WHAT YOU ARE ASKED TO DO ▸ Which lines of the data below contain "magnifier"? Please show them all.

━━━━━━━━━━━━━━━━

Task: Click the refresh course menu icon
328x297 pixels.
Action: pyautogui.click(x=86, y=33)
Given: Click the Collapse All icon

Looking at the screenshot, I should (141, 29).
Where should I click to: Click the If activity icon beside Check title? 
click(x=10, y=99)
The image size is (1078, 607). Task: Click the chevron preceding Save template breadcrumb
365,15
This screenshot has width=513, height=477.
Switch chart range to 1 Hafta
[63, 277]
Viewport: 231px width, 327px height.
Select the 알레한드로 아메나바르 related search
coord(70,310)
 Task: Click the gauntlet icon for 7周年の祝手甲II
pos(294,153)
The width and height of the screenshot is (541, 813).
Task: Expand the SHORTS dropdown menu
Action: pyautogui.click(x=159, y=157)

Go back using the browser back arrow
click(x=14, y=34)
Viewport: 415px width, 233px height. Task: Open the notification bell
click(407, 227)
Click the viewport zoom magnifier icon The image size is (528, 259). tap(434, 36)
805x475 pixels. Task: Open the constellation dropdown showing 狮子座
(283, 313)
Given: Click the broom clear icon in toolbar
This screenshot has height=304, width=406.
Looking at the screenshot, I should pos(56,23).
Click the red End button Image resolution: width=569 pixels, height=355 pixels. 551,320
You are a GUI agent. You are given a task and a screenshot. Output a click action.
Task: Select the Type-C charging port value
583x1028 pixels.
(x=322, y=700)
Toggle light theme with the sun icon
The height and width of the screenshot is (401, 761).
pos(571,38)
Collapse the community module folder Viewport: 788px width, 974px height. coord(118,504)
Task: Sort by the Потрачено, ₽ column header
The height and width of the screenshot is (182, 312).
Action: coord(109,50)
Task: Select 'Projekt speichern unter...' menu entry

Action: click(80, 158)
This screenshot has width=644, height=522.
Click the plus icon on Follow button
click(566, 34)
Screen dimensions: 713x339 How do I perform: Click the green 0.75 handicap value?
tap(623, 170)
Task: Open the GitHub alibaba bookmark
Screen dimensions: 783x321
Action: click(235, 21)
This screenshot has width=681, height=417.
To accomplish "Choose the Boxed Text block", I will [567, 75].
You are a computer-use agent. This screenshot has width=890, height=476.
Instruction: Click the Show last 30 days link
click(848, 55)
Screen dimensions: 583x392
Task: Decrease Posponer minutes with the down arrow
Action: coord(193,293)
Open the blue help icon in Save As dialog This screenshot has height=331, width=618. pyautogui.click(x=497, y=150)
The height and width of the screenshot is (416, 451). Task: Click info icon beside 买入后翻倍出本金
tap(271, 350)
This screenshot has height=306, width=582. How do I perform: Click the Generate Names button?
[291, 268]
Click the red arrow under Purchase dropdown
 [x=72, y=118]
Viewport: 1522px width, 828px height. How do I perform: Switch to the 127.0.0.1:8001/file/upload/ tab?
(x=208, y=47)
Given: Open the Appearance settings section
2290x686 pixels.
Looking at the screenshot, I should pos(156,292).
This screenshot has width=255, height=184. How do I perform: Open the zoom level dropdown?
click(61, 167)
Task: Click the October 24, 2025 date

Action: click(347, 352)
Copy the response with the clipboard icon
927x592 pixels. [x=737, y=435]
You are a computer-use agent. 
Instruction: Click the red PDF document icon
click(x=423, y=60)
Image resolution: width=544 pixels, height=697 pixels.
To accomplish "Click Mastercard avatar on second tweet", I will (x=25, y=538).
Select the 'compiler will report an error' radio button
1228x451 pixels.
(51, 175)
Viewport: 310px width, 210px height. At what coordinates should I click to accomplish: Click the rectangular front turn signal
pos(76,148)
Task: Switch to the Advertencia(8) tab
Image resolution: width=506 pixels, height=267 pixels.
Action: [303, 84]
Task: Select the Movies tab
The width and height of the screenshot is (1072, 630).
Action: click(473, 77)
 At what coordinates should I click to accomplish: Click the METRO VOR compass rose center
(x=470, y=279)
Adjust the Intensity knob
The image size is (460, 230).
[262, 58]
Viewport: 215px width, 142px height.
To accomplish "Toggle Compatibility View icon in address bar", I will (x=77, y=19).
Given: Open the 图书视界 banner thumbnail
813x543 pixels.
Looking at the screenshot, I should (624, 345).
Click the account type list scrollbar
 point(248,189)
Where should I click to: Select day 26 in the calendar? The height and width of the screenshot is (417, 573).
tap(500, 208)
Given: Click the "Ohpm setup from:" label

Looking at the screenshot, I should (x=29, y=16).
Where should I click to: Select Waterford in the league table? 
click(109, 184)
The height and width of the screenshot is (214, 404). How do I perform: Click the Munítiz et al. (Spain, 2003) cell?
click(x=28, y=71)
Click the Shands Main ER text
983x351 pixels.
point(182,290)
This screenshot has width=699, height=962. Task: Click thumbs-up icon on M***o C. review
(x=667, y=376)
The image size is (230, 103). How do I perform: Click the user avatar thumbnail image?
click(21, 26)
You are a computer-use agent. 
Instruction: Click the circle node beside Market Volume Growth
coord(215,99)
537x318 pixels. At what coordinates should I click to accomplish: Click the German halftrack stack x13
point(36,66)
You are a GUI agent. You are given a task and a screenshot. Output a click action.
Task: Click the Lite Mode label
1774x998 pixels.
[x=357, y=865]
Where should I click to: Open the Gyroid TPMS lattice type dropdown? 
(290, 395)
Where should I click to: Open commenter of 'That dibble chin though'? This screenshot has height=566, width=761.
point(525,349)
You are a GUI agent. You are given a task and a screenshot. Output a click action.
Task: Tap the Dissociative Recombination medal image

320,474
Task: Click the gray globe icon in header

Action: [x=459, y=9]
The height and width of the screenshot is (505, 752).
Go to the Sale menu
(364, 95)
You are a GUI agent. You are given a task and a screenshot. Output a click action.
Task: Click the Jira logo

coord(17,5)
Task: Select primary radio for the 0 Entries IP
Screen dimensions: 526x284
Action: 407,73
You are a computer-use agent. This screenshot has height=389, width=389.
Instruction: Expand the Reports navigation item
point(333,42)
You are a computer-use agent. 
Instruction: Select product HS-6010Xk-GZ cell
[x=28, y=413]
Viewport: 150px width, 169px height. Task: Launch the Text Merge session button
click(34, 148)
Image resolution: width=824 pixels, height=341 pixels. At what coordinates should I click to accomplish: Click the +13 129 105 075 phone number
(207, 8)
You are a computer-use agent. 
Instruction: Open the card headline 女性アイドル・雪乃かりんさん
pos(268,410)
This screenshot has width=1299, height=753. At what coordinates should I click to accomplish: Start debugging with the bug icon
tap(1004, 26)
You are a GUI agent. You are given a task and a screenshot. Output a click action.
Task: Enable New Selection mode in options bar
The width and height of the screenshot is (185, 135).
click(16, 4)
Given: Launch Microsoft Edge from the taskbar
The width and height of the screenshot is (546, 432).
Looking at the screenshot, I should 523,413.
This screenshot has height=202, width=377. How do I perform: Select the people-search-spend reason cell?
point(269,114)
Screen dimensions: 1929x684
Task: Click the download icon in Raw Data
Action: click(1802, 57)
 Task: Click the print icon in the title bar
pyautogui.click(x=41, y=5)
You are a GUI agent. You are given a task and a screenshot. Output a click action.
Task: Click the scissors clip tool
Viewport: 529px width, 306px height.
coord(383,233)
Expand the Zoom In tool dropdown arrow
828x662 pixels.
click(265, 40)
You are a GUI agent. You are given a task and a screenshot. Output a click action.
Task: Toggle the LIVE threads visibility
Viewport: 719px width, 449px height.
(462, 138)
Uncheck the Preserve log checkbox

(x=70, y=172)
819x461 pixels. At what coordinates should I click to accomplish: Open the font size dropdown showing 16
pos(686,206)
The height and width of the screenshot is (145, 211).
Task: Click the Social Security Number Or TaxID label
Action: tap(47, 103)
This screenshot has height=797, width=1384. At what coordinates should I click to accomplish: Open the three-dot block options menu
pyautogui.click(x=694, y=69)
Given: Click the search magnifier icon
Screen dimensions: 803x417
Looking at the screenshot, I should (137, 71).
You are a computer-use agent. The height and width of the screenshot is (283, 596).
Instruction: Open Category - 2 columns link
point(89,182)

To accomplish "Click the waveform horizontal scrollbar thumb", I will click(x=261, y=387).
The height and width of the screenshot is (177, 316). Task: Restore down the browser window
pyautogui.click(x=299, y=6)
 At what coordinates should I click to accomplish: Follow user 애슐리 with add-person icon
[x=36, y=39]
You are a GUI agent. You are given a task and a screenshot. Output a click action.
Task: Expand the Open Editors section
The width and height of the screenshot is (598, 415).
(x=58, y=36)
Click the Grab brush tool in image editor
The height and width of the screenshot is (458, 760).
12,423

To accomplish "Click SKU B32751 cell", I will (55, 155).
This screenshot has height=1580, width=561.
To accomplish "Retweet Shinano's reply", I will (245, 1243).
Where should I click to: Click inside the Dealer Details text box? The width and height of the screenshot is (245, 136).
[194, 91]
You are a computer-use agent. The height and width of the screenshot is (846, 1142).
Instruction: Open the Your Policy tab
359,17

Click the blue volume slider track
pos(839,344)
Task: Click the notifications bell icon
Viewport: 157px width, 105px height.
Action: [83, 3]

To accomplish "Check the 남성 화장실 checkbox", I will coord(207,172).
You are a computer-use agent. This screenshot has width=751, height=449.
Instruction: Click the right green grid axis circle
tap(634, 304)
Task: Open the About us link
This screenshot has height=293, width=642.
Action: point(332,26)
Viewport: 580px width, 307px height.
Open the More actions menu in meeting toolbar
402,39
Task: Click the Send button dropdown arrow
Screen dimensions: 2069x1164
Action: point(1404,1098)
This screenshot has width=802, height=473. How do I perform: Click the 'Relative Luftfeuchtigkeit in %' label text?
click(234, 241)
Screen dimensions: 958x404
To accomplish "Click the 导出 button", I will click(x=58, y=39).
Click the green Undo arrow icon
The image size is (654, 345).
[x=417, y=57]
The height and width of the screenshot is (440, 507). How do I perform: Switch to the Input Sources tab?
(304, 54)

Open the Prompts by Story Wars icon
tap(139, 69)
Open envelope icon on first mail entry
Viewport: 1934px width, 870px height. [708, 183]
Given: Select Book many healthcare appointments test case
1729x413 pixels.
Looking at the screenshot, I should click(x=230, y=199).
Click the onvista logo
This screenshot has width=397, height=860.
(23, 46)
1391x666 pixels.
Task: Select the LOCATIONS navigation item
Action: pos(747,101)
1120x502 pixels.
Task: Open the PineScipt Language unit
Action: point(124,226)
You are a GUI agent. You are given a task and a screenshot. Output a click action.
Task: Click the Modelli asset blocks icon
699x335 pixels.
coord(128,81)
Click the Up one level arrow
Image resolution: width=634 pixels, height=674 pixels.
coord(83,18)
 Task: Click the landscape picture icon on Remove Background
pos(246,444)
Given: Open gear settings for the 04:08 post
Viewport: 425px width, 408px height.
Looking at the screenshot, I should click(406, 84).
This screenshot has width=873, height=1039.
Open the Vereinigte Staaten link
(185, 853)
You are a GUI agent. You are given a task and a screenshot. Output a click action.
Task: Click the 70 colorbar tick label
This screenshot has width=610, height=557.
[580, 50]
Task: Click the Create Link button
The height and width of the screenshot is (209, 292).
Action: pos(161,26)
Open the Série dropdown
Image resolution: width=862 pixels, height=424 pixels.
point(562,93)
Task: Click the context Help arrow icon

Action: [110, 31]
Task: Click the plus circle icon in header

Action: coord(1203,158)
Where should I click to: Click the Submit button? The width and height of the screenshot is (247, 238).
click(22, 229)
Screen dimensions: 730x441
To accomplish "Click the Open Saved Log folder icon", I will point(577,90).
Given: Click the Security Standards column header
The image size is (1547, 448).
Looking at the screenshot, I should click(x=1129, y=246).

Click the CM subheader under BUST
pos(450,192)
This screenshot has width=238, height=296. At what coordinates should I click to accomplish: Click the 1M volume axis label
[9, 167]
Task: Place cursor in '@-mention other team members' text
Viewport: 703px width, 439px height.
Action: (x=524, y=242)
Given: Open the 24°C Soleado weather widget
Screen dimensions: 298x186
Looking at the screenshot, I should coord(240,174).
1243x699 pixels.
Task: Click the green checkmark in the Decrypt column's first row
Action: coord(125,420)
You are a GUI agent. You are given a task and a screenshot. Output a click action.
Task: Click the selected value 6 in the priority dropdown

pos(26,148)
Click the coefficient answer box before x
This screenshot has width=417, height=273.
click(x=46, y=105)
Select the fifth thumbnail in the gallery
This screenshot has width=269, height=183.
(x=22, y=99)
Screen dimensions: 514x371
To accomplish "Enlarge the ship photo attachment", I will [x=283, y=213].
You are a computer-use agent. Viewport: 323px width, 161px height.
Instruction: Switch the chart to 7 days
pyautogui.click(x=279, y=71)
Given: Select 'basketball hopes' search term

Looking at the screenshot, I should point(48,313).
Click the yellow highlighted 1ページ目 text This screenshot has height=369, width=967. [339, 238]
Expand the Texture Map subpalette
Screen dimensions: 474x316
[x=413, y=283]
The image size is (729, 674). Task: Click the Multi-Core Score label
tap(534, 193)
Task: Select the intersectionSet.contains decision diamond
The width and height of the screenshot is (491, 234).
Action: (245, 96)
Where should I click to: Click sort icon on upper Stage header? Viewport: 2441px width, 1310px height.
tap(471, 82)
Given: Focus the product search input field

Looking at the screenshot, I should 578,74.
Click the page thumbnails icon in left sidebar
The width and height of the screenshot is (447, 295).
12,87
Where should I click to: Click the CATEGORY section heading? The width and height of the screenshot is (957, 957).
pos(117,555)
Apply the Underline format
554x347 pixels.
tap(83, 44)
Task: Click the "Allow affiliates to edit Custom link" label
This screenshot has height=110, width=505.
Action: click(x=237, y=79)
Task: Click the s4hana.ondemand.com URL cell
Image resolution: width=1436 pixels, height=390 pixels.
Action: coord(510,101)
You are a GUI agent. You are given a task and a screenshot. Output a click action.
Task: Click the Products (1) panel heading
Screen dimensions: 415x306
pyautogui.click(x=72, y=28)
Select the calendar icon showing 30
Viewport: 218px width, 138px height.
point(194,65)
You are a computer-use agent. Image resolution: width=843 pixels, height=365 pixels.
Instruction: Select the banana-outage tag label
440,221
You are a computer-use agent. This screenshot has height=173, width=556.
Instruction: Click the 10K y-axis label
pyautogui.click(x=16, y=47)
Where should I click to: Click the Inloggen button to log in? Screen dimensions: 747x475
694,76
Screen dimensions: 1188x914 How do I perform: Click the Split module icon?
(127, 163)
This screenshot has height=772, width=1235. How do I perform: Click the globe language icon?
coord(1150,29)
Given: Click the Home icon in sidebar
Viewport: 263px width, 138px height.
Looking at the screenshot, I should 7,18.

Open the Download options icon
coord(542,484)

━━━━━━━━━━━━━━━━

SOLVED EXERCISE ▸
Click the viewport zoom magnifier icon The image size is (528, 259). tap(434, 36)
Given: Click the search magnifier icon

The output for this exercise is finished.